PyObject_IsTrue — 11 sites, one trigger pattern

import zstandard, io

class BadBool:
    def __bool__(self):
        raise ValueError("bad bool")

comp = zstandard.ZstdCompressor()
comp.stream_writer(io.BytesIO(), closefd=BadBool())
# Fatal Python error: <method 'stream_writer'> returned a result with an exception set
# SystemError: <method 'stream_writer'> returned a result with an exception set

All 11 confirmed sites:

comp.stream_reader(source, closefd=BadBool())
comp.stream_writer(dest, closefd=BadBool())
comp.stream_writer(dest, write_return_read=BadBool())
decomp.stream_reader(source, closefd=BadBool())
decomp.stream_reader(source, read_across_frames=BadBool())
decomp.stream_writer(dest, closefd=BadBool())
decomp.stream_writer(dest, write_return_read=BadBool())
decomp.decompress(data, allow_extra_data=BadBool())
zstandard.ZstdCompressor(write_checksum=BadBool())
zstandard.ZstdCompressor(write_content_size=BadBool())
zstandard.ZstdCompressor(write_dict_id=BadBool())

PyLong_AsSsize_tfrom_level(dict_size=-1) aborts

import zstandard
zstandard.ZstdCompressionParameters.from_level(3, dict_size=-1)
# Fatal Python error: returned NULL without setting an exception
# SystemError: <built-in method from_level> returned NULL without setting an exception

PyObject_IsInstance — 3 sites

Pattern: !PyObject_IsInstance(obj, ...) in validation for the dict_data kwarg on compressor / decompressor init.
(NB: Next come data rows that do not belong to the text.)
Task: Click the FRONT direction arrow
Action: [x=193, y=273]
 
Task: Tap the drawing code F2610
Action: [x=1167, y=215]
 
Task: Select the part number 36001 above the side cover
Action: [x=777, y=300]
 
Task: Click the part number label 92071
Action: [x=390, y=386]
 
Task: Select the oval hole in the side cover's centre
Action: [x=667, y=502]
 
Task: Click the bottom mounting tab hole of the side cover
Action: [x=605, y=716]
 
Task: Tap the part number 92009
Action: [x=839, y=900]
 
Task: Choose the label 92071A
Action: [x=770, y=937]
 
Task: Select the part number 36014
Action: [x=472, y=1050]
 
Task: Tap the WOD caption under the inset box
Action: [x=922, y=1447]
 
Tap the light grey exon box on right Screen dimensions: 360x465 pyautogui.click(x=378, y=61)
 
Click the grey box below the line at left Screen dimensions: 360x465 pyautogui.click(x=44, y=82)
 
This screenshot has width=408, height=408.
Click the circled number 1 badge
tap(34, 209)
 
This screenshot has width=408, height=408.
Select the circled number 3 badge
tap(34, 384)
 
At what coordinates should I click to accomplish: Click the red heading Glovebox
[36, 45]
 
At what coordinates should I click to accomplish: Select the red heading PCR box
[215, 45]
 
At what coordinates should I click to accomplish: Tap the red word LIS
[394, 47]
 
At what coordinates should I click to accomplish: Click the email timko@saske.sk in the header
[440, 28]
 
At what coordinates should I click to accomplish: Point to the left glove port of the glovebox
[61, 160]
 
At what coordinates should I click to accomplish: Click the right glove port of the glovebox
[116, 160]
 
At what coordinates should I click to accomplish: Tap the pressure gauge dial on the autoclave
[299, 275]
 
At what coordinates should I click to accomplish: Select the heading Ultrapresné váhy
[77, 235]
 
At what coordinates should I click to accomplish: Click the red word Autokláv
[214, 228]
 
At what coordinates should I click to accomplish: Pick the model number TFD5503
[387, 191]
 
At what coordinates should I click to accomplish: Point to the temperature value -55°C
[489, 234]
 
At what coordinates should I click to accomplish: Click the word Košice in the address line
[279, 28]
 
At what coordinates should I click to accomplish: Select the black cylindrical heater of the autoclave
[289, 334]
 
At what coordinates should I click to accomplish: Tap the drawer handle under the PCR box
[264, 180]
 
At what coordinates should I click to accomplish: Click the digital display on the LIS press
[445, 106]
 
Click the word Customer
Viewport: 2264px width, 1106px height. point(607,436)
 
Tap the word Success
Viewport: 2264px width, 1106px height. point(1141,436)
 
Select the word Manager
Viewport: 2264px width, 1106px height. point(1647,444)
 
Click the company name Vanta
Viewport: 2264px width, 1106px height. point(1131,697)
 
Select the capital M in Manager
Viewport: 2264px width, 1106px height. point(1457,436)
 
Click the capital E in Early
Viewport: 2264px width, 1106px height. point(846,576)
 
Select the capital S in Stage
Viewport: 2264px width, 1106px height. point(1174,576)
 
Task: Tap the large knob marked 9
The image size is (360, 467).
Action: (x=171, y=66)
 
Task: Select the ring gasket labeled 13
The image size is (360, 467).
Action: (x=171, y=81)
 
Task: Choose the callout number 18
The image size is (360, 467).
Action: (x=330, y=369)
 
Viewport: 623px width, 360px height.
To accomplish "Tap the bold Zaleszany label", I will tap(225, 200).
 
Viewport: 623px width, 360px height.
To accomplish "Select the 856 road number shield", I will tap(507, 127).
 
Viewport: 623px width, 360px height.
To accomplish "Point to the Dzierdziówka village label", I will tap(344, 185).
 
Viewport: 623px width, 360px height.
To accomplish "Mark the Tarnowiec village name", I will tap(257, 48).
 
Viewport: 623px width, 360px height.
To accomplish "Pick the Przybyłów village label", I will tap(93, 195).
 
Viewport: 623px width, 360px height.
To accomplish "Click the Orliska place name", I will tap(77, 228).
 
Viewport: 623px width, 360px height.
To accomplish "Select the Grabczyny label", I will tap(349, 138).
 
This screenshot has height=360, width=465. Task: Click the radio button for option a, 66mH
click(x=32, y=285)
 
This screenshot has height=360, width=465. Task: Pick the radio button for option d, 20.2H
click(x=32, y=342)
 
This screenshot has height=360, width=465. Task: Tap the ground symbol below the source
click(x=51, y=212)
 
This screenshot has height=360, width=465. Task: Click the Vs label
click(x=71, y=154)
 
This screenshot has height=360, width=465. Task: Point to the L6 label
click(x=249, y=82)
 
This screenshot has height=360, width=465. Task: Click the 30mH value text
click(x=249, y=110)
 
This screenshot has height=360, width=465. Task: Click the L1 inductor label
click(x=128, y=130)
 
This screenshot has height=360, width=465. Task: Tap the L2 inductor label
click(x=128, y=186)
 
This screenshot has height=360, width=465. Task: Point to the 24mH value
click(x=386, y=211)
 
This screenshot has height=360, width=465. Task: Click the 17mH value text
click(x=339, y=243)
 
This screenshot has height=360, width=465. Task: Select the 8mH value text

Confirmed by static review — reproducing requires a non-cooperative __instancecheck__, which is less idiomatic to construct than BadBool. Impact is exception clobbering rather than a crash: caller's exception from __instancecheck__ is replaced with TypeError("dict_data must be zstd.ZstdCompressionDict").

Root cause

All three APIs return -1 on error and -1 can be a valid value. The correct patterns:

  • PyObject_IsTrue / PyObject_IsInstance: check < 0 before using the return as a boolean.
  • PyLong_AsSsize_t: when the result is -1, check PyErr_Occurred() to distinguish a legitimate -1 from an error.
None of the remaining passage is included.